◆ **TASK DESCRIPTION**
Count lines with "this" below; give only the number.

(THE DATA begins)

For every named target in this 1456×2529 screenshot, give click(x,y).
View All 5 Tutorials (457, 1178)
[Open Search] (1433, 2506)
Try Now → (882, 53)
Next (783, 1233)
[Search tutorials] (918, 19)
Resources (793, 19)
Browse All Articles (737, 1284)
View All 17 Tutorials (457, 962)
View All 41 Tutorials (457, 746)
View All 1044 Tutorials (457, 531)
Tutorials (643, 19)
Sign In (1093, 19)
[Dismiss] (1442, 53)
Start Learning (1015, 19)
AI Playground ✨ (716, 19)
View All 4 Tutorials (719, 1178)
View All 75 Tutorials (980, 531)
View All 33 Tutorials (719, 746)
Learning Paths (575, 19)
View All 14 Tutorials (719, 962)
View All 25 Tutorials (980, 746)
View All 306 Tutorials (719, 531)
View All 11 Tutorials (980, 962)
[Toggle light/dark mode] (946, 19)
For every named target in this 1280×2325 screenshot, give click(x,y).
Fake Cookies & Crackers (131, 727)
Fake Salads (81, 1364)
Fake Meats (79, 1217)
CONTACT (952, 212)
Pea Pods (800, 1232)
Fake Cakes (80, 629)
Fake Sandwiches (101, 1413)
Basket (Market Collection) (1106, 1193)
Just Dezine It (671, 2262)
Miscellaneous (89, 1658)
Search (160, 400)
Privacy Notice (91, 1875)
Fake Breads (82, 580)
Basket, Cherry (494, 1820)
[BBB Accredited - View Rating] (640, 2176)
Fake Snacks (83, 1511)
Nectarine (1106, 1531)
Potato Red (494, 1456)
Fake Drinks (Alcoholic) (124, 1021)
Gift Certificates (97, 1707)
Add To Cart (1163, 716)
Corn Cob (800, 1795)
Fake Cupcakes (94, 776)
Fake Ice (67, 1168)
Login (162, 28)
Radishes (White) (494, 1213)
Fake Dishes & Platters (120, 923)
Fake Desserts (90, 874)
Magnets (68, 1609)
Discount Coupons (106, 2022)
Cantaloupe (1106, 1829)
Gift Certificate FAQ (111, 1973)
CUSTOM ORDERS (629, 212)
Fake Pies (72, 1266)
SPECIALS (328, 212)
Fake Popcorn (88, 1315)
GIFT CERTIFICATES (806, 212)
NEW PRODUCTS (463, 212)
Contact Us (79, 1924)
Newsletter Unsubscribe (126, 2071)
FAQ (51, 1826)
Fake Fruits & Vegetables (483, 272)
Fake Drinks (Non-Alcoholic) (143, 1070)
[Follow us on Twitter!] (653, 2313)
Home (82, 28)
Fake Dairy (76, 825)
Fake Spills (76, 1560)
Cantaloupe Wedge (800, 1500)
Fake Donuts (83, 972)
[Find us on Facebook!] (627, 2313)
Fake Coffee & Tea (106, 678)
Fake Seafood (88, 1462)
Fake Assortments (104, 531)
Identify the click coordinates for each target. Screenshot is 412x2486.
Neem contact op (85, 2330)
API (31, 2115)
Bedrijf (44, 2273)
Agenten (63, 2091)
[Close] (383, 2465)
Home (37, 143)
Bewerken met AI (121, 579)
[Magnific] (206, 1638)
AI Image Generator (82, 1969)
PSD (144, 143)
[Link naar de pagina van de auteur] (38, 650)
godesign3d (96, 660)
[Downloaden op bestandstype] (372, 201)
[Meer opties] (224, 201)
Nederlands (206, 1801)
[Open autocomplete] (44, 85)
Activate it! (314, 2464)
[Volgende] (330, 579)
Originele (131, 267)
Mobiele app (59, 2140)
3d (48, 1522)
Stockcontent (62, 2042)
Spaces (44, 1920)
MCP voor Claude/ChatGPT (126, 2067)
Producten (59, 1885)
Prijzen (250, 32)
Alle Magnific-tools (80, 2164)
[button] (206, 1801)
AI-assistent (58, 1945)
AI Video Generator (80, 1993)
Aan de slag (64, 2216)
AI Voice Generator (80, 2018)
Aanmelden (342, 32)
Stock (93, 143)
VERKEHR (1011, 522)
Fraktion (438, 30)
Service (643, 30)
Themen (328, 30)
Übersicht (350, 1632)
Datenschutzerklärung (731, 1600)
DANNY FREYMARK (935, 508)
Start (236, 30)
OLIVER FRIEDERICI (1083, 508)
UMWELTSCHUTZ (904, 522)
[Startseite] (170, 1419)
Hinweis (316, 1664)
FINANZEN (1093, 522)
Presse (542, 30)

(THE DATA ends)

◆ **YOUR SOLUTION**
2